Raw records
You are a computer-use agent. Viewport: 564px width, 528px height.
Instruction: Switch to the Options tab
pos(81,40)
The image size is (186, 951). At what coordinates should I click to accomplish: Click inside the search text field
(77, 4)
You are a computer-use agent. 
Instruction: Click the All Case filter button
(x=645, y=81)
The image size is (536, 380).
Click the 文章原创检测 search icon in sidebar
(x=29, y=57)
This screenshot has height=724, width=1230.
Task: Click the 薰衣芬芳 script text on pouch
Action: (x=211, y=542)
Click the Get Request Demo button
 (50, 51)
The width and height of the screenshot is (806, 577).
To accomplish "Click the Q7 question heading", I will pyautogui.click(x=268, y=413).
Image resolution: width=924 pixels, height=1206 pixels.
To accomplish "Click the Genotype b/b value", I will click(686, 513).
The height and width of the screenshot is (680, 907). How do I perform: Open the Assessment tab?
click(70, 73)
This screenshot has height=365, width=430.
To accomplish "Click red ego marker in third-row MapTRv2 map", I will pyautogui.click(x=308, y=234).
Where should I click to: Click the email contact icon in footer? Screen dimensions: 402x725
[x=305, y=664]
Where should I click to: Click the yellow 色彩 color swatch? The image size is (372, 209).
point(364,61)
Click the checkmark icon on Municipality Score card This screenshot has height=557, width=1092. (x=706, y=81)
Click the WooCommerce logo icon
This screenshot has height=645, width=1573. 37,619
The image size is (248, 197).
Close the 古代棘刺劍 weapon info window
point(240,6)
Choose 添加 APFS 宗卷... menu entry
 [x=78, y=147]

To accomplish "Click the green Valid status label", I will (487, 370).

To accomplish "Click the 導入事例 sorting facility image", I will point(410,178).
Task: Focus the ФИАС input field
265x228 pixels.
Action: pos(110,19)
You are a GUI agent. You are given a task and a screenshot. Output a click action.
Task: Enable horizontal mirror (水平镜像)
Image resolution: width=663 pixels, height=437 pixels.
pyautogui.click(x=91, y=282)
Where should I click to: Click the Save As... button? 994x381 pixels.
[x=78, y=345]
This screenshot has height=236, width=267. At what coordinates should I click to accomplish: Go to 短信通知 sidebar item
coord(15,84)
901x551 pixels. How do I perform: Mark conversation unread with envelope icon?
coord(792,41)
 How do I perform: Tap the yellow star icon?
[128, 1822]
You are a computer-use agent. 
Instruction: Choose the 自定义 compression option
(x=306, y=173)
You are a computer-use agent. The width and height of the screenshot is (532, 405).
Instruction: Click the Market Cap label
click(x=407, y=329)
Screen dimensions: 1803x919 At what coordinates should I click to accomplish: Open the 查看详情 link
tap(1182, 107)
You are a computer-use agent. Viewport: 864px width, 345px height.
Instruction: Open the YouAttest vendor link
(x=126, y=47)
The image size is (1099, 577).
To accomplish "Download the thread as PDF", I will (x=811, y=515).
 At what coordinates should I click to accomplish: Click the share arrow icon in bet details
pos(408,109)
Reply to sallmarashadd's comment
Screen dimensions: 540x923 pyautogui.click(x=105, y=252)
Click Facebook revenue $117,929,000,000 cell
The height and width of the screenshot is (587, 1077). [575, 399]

_WORK TO DO_
Put every line of the material above into a numbered list, leaving out the blank lines.

_RESULT OF THIS TASK_
1. You are a computer-use agent. Viewport: 564px width, 528px height.
2. Instruction: Switch to the Options tab
3. pos(81,40)
4. The image size is (186, 951). At what coordinates should I click to accomplish: Click inside the search text field
5. (77, 4)
6. You are a computer-use agent. 
7. Instruction: Click the All Case filter button
8. (x=645, y=81)
9. The image size is (536, 380).
10. Click the 文章原创检测 search icon in sidebar
11. (x=29, y=57)
12. This screenshot has height=724, width=1230.
13. Task: Click the 薰衣芬芳 script text on pouch
14. Action: (x=211, y=542)
15. Click the Get Request Demo button
16.  (50, 51)
17. The width and height of the screenshot is (806, 577).
18. To accomplish "Click the Q7 question heading", I will pyautogui.click(x=268, y=413).
19. Image resolution: width=924 pixels, height=1206 pixels.
20. To accomplish "Click the Genotype b/b value", I will click(686, 513).
21. The height and width of the screenshot is (680, 907). How do I perform: Open the Assessment tab?
22. click(70, 73)
23. This screenshot has height=365, width=430.
24. To accomplish "Click red ego marker in third-row MapTRv2 map", I will pyautogui.click(x=308, y=234).
25. Where should I click to: Click the email contact icon in footer? Screen dimensions: 402x725
26. [x=305, y=664]
27. Where should I click to: Click the yellow 色彩 color swatch? The image size is (372, 209).
28. point(364,61)
29. Click the checkmark icon on Municipality Score card This screenshot has height=557, width=1092. (x=706, y=81)
30. Click the WooCommerce logo icon
31. This screenshot has height=645, width=1573. 37,619
32. The image size is (248, 197).
33. Close the 古代棘刺劍 weapon info window
34. point(240,6)
35. Choose 添加 APFS 宗卷... menu entry
36.  [x=78, y=147]
37. To accomplish "Click the green Valid status label", I will (487, 370).
38. To accomplish "Click the 導入事例 sorting facility image", I will point(410,178).
39. Task: Focus the ФИАС input field
40. 265x228 pixels.
41. Action: pos(110,19)
42. You are a GUI agent. You are given a task and a screenshot. Output a click action.
43. Task: Enable horizontal mirror (水平镜像)
44. Image resolution: width=663 pixels, height=437 pixels.
45. pyautogui.click(x=91, y=282)
46. Where should I click to: Click the Save As... button? 994x381 pixels.
47. [x=78, y=345]
48. This screenshot has height=236, width=267. At what coordinates should I click to accomplish: Go to 短信通知 sidebar item
49. coord(15,84)
50. 901x551 pixels. How do I perform: Mark conversation unread with envelope icon?
51. coord(792,41)
52.  How do I perform: Tap the yellow star icon?
53. [128, 1822]
54. You are a computer-use agent. 
55. Instruction: Choose the 自定义 compression option
56. (x=306, y=173)
57. You are a computer-use agent. The width and height of the screenshot is (532, 405).
58. Instruction: Click the Market Cap label
59. click(x=407, y=329)
60. Screen dimensions: 1803x919 At what coordinates should I click to accomplish: Open the 查看详情 link
61. tap(1182, 107)
62. You are a computer-use agent. Viewport: 864px width, 345px height.
63. Instruction: Open the YouAttest vendor link
64. (x=126, y=47)
65. The image size is (1099, 577).
66. To accomplish "Download the thread as PDF", I will (x=811, y=515).
67.  At what coordinates should I click to accomplish: Click the share arrow icon in bet details
68. pos(408,109)
69. Reply to sallmarashadd's comment
70. Screen dimensions: 540x923 pyautogui.click(x=105, y=252)
71. Click Facebook revenue $117,929,000,000 cell
72. The height and width of the screenshot is (587, 1077). [575, 399]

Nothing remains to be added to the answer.